Breast Cancer Awareness Month: Know the risks and eating healthy with homemade granola

NOW: Breast Cancer Awareness Month: Know the risks and eating healthy with homemade granola

MILWAUKEE (CBS 58) -- October is Breast Cancer Awareness month and CBS 58 Morning News is teaming up with Komen Wisconsin to share some tasty and healthy recipes as well as some food for thought about the deadly disease. 

Tuesday, Executive Director Nikki Panico from Komen Wisconsin joined morning anchor Pauleen Le to share a recipe for homemade granola and to talk about knowing the risks of breast cancer.

Ingredients:

4 cups old-fashioned rolled oats (use certified gluten-free oats for gluten-free granola)

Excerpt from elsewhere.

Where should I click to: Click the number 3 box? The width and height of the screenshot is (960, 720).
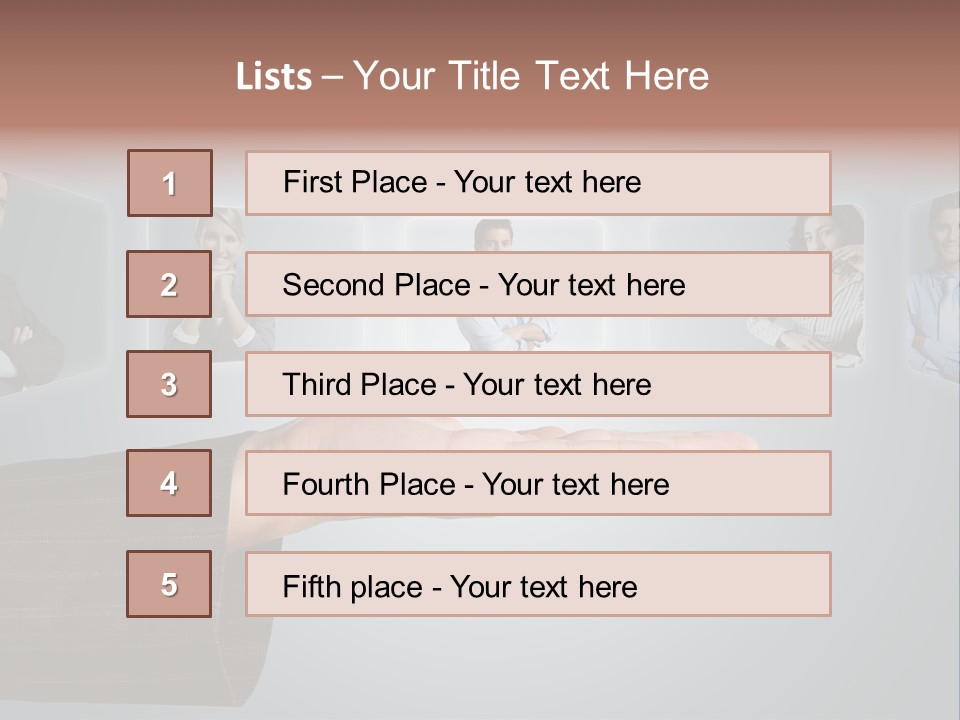169,384
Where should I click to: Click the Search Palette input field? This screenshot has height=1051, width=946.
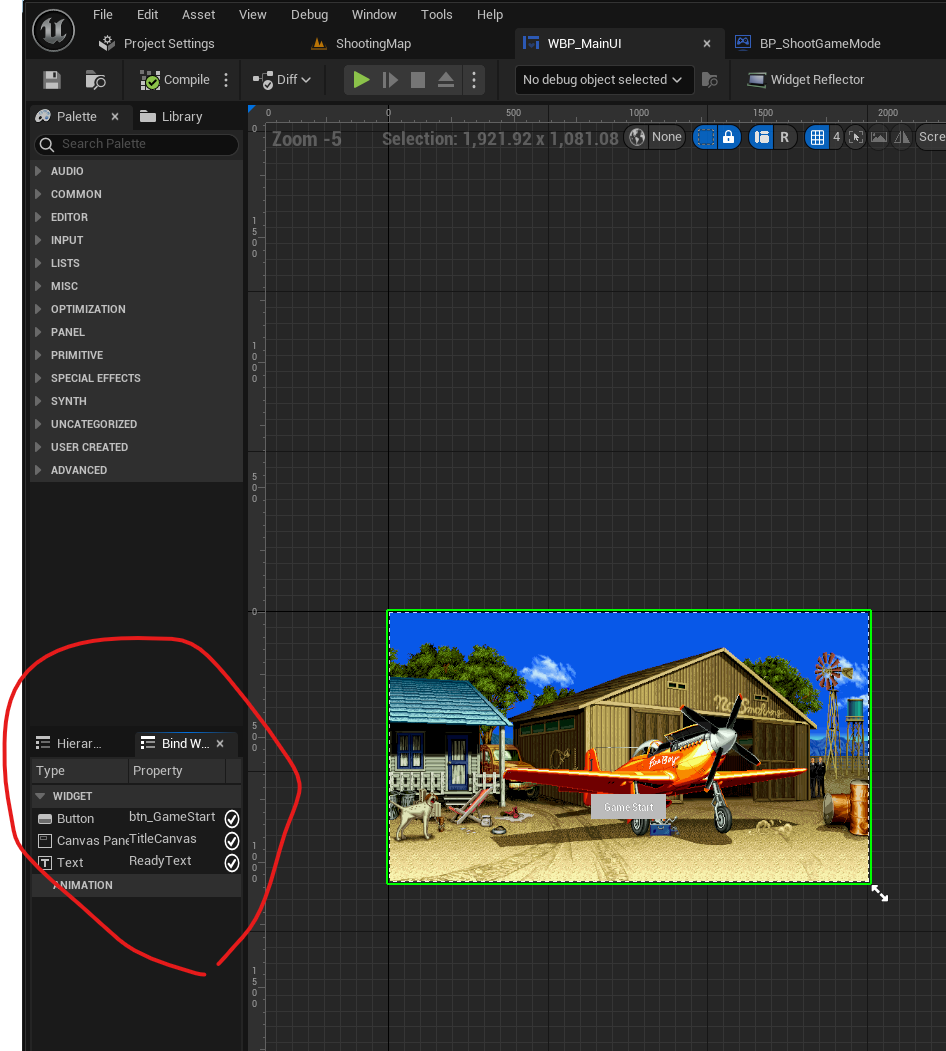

1 ½ cup raw nuts and/or seeds (I used 1 cup pecans and ½ cup pepitas)

1 teaspoon fine-grain sea salt (if you’re using standard table salt, scale back to ¾ teaspoon)

½ teaspoon ground cinnamon

½ cup melted coconut oil or olive oil

½ cup maple syrup or honey

1 teaspoon vanilla extract

⅔ cup dried fruit, chopped if large (I used dried cranberries)

Totally optional additional mix-ins: ½ cup chocolate chips or coconut flakes*

Cooking Instructions:

Preheat oven to 350 degrees and line a large, rimmed baking sheet with parchment paper.

In a large mixing bowl, combine the oats, nuts and/or seeds, salt and cinnamon. Stir to blend.

Pour in the oil, maple syrup and/or honey and vanilla. Mix well, until every oat and nut is lightly coated. Pour the granola onto your prepared pan and use a large spoon to spread it in an even layer.

Bake until lightly golden, about 21 to 24 minutes, stirring halfway (for extra-clumpy granola, press the stirred granola down with your spatula to create a more even layer). The granola will further crisp up as it cools.

Let the granola cool completely, undisturbed (at least 45 minutes). Top with the dried fruit (and optional chocolate chips, if using). Break the granola into pieces with your hands if you want to retain big chunks, or stir it around with a spoon if you don’t want extra-clumpy granola.

Store the granola in an airtight container at room temperature for 1 to 2 weeks, or in a sealed freezer bag in the freezer for up to 3 months. The dried fruit can freeze solid, so let it warm to room temperature for 5 to 10 minutes before serving.